Hint: consider the square of each of the expressions.

For $\sqrt{x}+\sqrt{y}$ with $x+y = c$ , a constant, then smaller $|x-y|$ , the larger the $\sqrt{x}+\sqrt{y}$ . Check out the following table.

$\begin{array} {rrrl} x & y & |x-y| & \sqrt{x} + \sqrt{y} \\12 & 18 & 6 & 7.70674230225704 \\ 10 & 20 & 10 & 7.63441361516796 \\ 8 & 22 & 14 & 7.51884288456962 \\ 1 & 29 & 28 & 6.3851648071345 \end{array}$

Maximum is when $x=y=15$ .

$f(x)=\sqrt{15-x}+\sqrt{15+x}=\sqrt{30+2\sqrt{225-x^2}}$ ( for $0\leq{x}\leq15$ )

is decreasing. Thus we choose the smallest available $x$ , namely, $x=3$ in $\boxed{C}$ .

Square all the term then make this form (a+b)^2= a^2+b^2+2ab then compare

12 *18=216 largest

10*20=200

8*22=176

1*29=29 smallest

$A^2=30+\sqrt{176}$

$B^2=30+\sqrt{29}$

$C^2=30+\sqrt{216}$

$D^2=30+\sqrt{200}$

now comparing $A^2 , B^2 , C^2 , D^2$ we can get that $C$ has the highest value.

What I thought is that as the number insider a root is larger, the difference of the value of the roots is smaller.

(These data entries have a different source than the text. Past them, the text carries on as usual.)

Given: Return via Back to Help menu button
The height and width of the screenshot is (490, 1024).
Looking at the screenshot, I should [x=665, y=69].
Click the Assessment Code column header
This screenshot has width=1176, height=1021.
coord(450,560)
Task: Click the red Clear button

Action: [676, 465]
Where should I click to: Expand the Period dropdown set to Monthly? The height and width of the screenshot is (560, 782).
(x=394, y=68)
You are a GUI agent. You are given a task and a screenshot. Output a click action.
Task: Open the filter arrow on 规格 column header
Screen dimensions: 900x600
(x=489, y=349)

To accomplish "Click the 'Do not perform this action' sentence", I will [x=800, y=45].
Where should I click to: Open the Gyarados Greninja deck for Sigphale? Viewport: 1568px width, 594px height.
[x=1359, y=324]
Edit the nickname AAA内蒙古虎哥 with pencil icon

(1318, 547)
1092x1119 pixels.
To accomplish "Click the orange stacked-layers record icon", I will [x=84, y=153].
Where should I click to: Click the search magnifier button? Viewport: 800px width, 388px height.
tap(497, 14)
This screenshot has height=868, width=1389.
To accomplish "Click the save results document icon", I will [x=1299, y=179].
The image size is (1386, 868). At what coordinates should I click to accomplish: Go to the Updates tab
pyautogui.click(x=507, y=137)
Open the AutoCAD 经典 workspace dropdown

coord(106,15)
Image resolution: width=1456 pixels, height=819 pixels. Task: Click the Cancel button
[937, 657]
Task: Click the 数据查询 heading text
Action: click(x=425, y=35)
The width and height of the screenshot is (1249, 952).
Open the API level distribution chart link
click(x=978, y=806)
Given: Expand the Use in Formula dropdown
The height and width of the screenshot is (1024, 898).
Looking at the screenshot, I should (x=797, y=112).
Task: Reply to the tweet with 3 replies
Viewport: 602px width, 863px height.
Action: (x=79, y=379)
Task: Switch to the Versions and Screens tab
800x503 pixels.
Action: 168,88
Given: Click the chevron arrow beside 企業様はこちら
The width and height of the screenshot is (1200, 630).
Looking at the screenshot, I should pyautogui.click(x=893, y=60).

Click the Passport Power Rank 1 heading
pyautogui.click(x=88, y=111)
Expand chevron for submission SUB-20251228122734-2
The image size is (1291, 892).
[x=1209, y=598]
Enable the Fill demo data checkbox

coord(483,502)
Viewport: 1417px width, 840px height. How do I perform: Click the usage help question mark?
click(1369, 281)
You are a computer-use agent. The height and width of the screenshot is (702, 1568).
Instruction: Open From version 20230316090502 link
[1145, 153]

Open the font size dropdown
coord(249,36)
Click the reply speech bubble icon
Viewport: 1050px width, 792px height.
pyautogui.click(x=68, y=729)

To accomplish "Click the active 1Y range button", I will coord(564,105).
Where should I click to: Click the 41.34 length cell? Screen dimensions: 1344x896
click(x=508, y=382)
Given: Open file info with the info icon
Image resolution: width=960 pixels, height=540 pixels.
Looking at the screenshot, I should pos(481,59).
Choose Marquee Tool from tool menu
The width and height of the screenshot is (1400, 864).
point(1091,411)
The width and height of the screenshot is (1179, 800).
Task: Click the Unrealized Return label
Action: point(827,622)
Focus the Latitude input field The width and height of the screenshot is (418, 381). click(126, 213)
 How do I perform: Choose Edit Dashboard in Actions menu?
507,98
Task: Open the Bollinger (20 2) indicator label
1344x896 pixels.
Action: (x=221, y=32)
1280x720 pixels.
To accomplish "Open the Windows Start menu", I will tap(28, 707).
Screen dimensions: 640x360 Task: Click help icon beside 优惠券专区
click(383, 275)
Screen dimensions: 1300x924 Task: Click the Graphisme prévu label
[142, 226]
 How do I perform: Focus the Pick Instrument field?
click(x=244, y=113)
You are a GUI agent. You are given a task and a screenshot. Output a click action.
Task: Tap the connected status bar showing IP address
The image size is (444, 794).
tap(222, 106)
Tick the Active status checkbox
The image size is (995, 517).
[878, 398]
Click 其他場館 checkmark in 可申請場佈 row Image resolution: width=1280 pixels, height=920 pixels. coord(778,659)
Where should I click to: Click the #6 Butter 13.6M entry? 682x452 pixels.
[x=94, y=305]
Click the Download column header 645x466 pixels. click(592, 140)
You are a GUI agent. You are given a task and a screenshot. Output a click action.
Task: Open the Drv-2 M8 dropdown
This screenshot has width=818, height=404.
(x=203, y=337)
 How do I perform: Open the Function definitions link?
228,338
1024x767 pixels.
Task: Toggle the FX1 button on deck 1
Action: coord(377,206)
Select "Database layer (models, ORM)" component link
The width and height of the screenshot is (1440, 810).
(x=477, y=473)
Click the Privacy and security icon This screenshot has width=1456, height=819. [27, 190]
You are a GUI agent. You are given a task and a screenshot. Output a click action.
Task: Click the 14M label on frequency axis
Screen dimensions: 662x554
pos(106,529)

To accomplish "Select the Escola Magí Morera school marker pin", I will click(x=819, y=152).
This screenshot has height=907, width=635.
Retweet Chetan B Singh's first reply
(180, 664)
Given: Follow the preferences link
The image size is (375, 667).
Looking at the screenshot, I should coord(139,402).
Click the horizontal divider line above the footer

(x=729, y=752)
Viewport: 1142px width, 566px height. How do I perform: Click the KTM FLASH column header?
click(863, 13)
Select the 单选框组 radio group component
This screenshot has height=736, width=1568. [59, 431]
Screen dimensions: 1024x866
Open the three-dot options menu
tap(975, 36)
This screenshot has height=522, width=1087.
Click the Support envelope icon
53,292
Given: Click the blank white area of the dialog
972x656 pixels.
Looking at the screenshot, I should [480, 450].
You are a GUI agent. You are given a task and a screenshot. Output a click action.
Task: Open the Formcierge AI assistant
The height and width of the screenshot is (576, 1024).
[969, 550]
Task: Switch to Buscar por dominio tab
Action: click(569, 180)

For example, the difference between \sqrt{2} and \sqrt{3} is much bigger than \sqrt{100} and \sqrt{101} . Therefore we look at the first set of numbers that have the smaller values inside the square root, 1, 8, 10 and 12 and pick the biggest one, as the difference among the square roots of the bigger set of numbers, 18, 20, 22 and 29, will be smaller and will not affect the outcome as much.